If we find that identical twin pairs are more likely to both have a disease or a trait than non-identical twins, then the disease is more likely to have a strong genetic component. If, however, our identical twins are no more similar than our non-identical twins, it is more likely that the disease is caused by environmental or lifestyle factors.
The Department of Twin Research hosts TwinsUK, the biggest adult twin registry in the UK and has collected a wealth of data from twin volunteers over 21 years from clinical visits and detailed questionnaires. This enables us to look at our twins’ genetics, epigenetics and gut Microbiome. This extensive information on more than 6,000 traits allows us to identify the role that our lifestyle and genetics play in many diseases such as type 2 diabetes, heart disease and osteoarthritis.
Genes versus environment
Science has reached a crucial point in determining how human health is determined by our genetic makeup or environmental factors. Previously the community was divided: one camp firmly believed that genetics was the answer to all of our diseases, while the other felt that it was all to do with our environment and lifestyle. More recently, however, a third epigenetic camp has emerged, showing how our environment and lifestyle can actually change the way our genes work and affect our health and ageing.
Epigenetic changes occur most dramatically in the womb and in early childhood. They have a key role in turning the right genes on and off at the right time so that we grow and develop appropriately. These changes slow down once we reach adulthood with changes only occurring every few years throughout our tissues. But we now know that our lifestyle has an impact on these changes. For example, smoking can cause these chemical tags to bind to our DNA and switch genes on and off, predisposing us to diseases such as cancer.
We are able to look at twins who are genetically identical, but where only one contracts a disease (such as type 2 diabetes), to see what epigenetic differences are present in the run up to the development of and after the onset of the disease.
We are also beginning to understand the role that our gut Microbiome – often referred to as the forgotten organ – has on our health. We naturally have trillions of bacteria within our gut, which all together can weigh up to two kilos. These bacteria have evolved with us and are vital for our survival; helping us to digest our food and keep us healthy.
Studying twins can help us understand how the presence of certain bacteria or having the wrong proportions of bacteria is associated with diseases including obesity and diabetes. We are currently collecting fecal samples on 5,000 of our twins and, along with the wealth of information we have on their lifestyles and genetics, this will further help us investigate the role that microbes in our guts play in both health and disease.
Hugo and Ross have allowed us to collect a huge range of biological samples and lifestyle information prior to and after their Greenland expedition. These include their height, weight, blood pressure, fat and muscle mass, bone density, a wide range of blood tests, a blood DNA sample so that we can look at any epigenetic changes that may occur and a faecal sample for an insight into their guts.

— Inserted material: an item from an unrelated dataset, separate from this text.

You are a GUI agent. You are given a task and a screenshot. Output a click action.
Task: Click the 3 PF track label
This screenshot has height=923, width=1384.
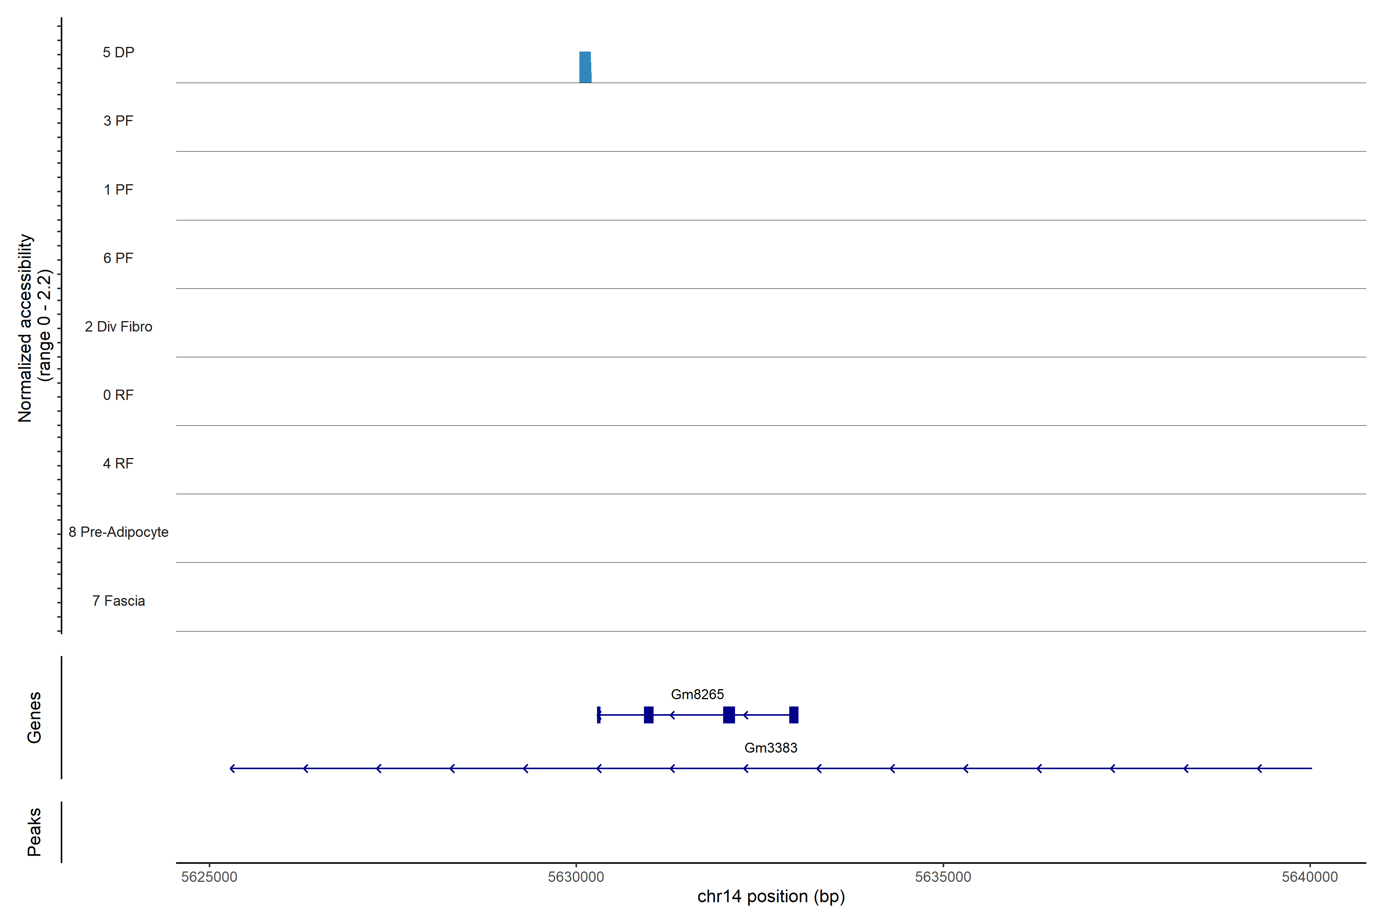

Comparing these results before they began their training, immediately before they embarked on their expedition and when they get back, we can get a good idea of how the environment affected them both.
As Hugo and Ross are identical twins and share 100% of their DNA, any differences we see between their results at the end of the research we can assume will be mainly due to the different environmental exposures they encountered. Whether we will see that Ross has suffered more by using less sophisticated equipment and provisions than Hugo remains to be seen. But either way we are excited to be able to take part in this unique and extreme test of genes versus environment, and better understand the interplay between environmental factors and genetics in disease and health.